Interview with Wall Street Journal, April 29, 2009:
I think there has been an effort in the Obama White House to concentrate on the economy, but I'm not sure that that concentration and focus has been quite as laser-like and extensive as the focus that we put on it in '81. I can even remember occasions, certainly one occasion -- where we had an early National Security Council meeting. We had determined in our 100-day plan that we were going to focus all of our attention and presidential time and assets to the extent that we could -- I mean we sure had to do other necessary business of the presidency -- but we were going to focus on the president's signature economic program, the spending cuts and the tax reductions, and we did that. And I remember this one NSC meeting in particular where the foreign policy and security officials in the administration were going to consider something and we basically said, 'Hey, wait a minute, not now, not in these first one hundred days, four months, whatever it is, we're going to focus on with laser-like intensity on the economy, the economy, the economy.' And we did that.

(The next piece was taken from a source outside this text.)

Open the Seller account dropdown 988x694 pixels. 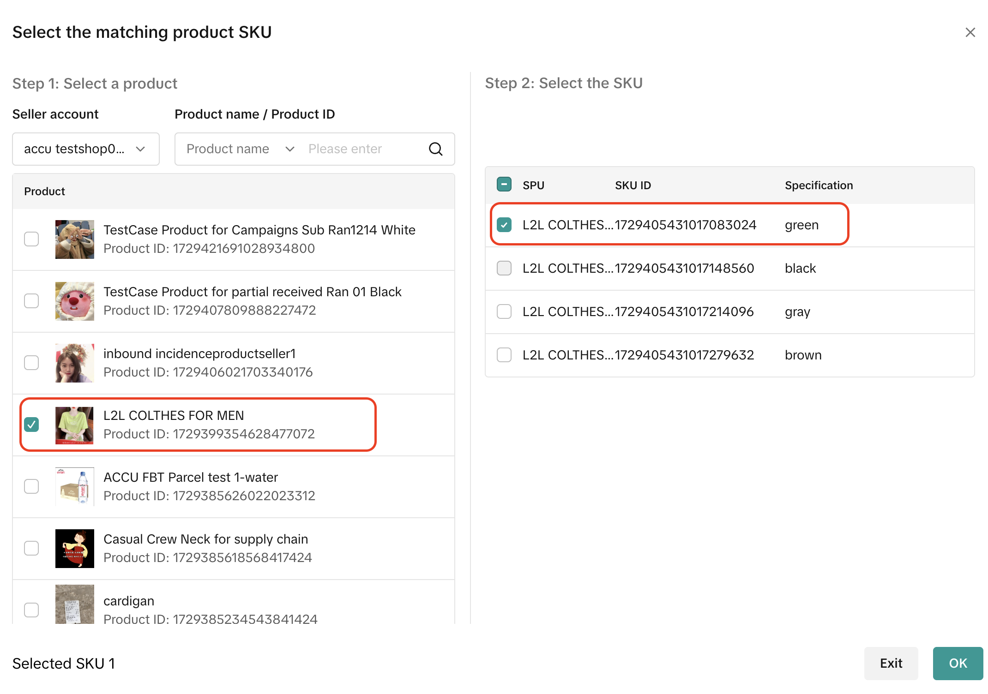tap(85, 149)
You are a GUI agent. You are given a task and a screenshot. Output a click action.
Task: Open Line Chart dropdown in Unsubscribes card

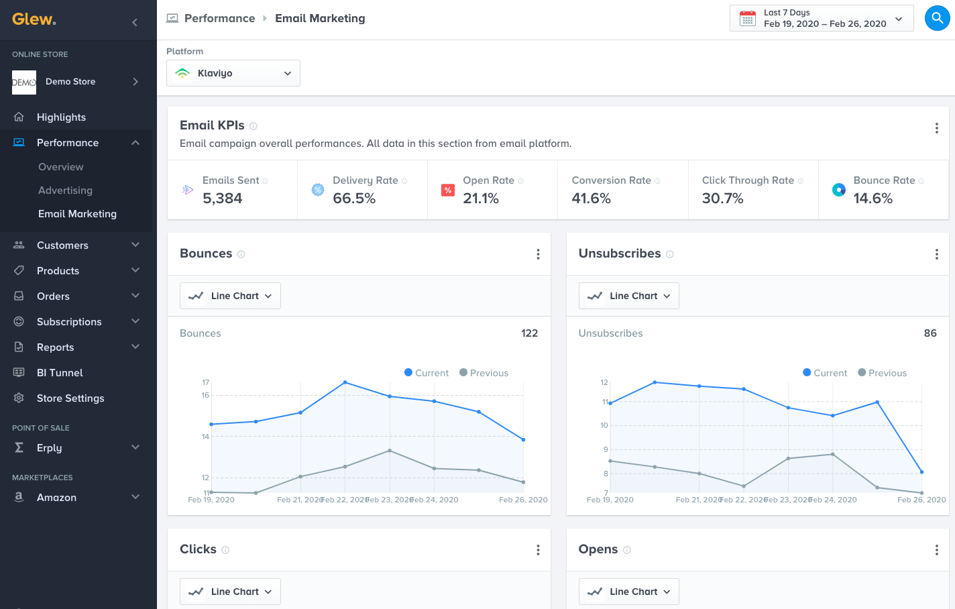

Interview with Evan Thomas on HBO, June 15, 2006:
I remember the first National Security Council meeting of the Reagan administration in 1981. We had a 100-day plan that we prepared, and it said we’re going to get taxes reduced, we’re going to reduce spending. Our whole focus is going to be economic. And we were—we stuck to that. The first National Security Council meeting we had somebody brought up—I guess the secretary of State at the time—brought up the problems in Central America, where that was the holy grail of the left and the holy grail of the political right in this country—both the left and the right—were the wars in Central America.
MR. THOMAS: Yes.
MR. BAKER: And put the question on the table about whether we should do something about it. And all of the political advisers in the White House were shaking their heads and saying, “Absolutely not.” And of course the president said, “Well, we need to do something about this.” And we said, “No, we have got to concentrate on, initially at least, on getting all this stuff done.” And I think that’s the reason we were successful on the Hill, because we were dealing with a Democratic Congress. Congress was Democratic. 
PBS interview, 2000:
We had a 100 day plan that revolved around some significant tax reductions and spending cuts. We wanted to concentrate on our economic program for the first 100 days of the Administration. In an early National Security Council meeting the question of Nicaragua. El Salvador came up, I can't remember which it was and there was a suggestion by Secretary of State, Haig at the time that to really deal with that issue, we had to go to the source and going to the source meant, taking care of Cuba and the President's White House advisors all discouraged that because if you're going to have a 100 day plan, it calls for a focus. On an economic program, you ought to keep the focus of the economic program. We did so, in the first 100 days and with very good effect but it was only because we did not let ourselves be diverted into these other areas, such as taking care of Cuba.